LISA SCHROEDER, Owner, Mother's Bistro and Bar: I will tell you something.
Measure 110 is destroying our city.
The drug problem is killing our city.
I see it firsthand.
It is leading to the crime.
It's leading to the vandalism.
It's leading to people feeling unsafe in our city.
STEPHANIE SY: Schroeder is serving on a state task force to revitalize downtown Portland, where foot traffic this spring was about 37 percent of what it was in 2019.
LISA SCHROEDER: At Mother's, I used to be able to say I can count on death, taxes and weekend brunch.
Now we don't even have a wait on weekend brunch.
It's unheard of.
STEPHANIE SY: Schroeder also argues that some of the efforts funded by Measure 110 are misguided.
LISA SCHROEDER: Giving foil and pipes, how is that harm reduction?
What are we doing for them?
I think we need to get a handle on this and come up with solutions that will help people, instead of aiding and abetting their problems.
STEPHANIE SY: It's a sentiment that Commissioner Mingus Mapps has heard from his constituents.
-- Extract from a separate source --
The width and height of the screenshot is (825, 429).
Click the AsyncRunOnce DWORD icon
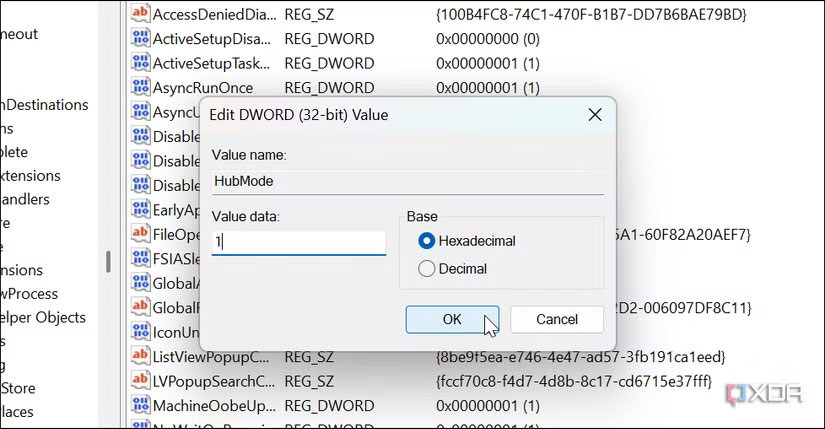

He's thrown his hat into the race for mayor next year.
MINGUS MAPPS: Turning around our fentanyl problem has to be, frankly, job number one.
Measure 110 is something that we imposed on ourselves, and we can fix it too.
STEPHANIE SY: Bridges to Change's Monta Knudson acknowledges the rocky roll out of the law, but says Measure 110 is not the problem.
MONTA KNUDSON: M110 is this political football right now just going back and forth.
And so part of me is like, if recrim happens, nothing's going to change.
Even if every dollar we needed to create capacity dumped into the system, it's going to take five, 10 years to make a dent.
STEPHANIE SY: But frustrated Oregonians are not waiting.
Last month, the coalition put forward a proposal to unwind the central tenets of the law, recriminalizing possession and requiring treatment.
What some had hoped would be a new chapter in the war on drugs may only be a footnote in the increasingly deadly opioid epidemic.
For the "PBS NewsHour," I'm Stephanie Sy in Portland, Oregon.